Our team figured out a way to hold the whole thing together as they taped it closed. They were thrilled. Then they tipped it up and the dreaded “fridge tea” started running out the back. Ugh. We all groaned and ran out the door and decided to focus on the broken down car that Sarah hoped we would remove from her garage.

She hoped we would find a purse that she kept in her trunk and the title to the car that she hoped was in her glovebox. We didn’t find it, but we found a document from the Dept. of Motor Vehicles that might help her prove to FEMA that she owns the car.

Our next host led us to what seemed like a very remote rural area that actually is still part of New Orleans, called Old Gentilly. The house that needed help was a childhood home, one that the family had built board by board.

The house was an unfortunate “shovel job,” as everything was tossed far from where it belonged and the floors were virtually impassable. The entire front room had a floor like an accordion.

Though the house had seemed like an impossible mess, we were able to conquer it quickly, bringing a great deal of relief to the family. We expressed our sorrow that this was the extent of the relief that we could provide to them. They tried to pay us, and we refused.
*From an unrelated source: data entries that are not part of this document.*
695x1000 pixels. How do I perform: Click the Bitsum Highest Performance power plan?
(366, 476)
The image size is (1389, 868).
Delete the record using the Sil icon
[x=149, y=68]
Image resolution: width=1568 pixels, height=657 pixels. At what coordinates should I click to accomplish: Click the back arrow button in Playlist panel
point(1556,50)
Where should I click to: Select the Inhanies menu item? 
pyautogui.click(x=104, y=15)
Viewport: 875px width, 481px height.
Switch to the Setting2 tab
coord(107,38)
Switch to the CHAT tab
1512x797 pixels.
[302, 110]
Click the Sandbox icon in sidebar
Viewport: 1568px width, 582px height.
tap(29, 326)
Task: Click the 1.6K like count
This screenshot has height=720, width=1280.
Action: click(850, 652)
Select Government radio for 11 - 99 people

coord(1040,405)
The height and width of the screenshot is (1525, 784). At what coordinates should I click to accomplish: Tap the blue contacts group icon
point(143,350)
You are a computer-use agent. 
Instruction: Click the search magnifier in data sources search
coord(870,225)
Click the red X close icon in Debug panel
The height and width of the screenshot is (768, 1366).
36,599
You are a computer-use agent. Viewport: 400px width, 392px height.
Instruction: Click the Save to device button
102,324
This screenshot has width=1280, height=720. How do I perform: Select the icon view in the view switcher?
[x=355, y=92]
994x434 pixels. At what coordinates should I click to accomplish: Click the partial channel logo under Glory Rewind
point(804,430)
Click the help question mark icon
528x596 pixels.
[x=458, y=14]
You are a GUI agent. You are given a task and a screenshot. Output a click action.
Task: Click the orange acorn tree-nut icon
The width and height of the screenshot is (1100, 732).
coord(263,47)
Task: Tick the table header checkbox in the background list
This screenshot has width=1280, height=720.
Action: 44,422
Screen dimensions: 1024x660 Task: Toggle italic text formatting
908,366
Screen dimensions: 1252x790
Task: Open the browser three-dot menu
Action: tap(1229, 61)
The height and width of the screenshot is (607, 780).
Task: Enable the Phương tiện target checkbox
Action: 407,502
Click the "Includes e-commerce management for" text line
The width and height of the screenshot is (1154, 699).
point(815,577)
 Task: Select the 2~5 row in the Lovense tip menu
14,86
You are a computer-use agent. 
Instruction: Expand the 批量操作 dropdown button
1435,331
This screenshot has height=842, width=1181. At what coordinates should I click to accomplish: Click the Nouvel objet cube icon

St. Mary’s College students finish clearing debris from this home on Desire Street. It included one of the crew’s most dreaded items – a full refrigerator that leaked ‘fridge tea’ so putrid that the students had to put Icy Hot ointment under their noses to continue working.

 

Students work throughout the day to clear a community garden on Music Street so a market gardener can plant vegetables and return fresh produce to the neighborhood.

 

Several crew members guide a large freezer off the porch and on to the street where it will eventually be picked up and discarded. As the students removed rotten wooden furniture, it would crumble into pieces, making clean-up even more time consuming.

 

Where the homes are still standing, contents are piled high on the sidewalks. The students also cut down trees and in some cases lifted cars out of the way. Owners marveled that the St. Mary’s students were providing this recovery work for free.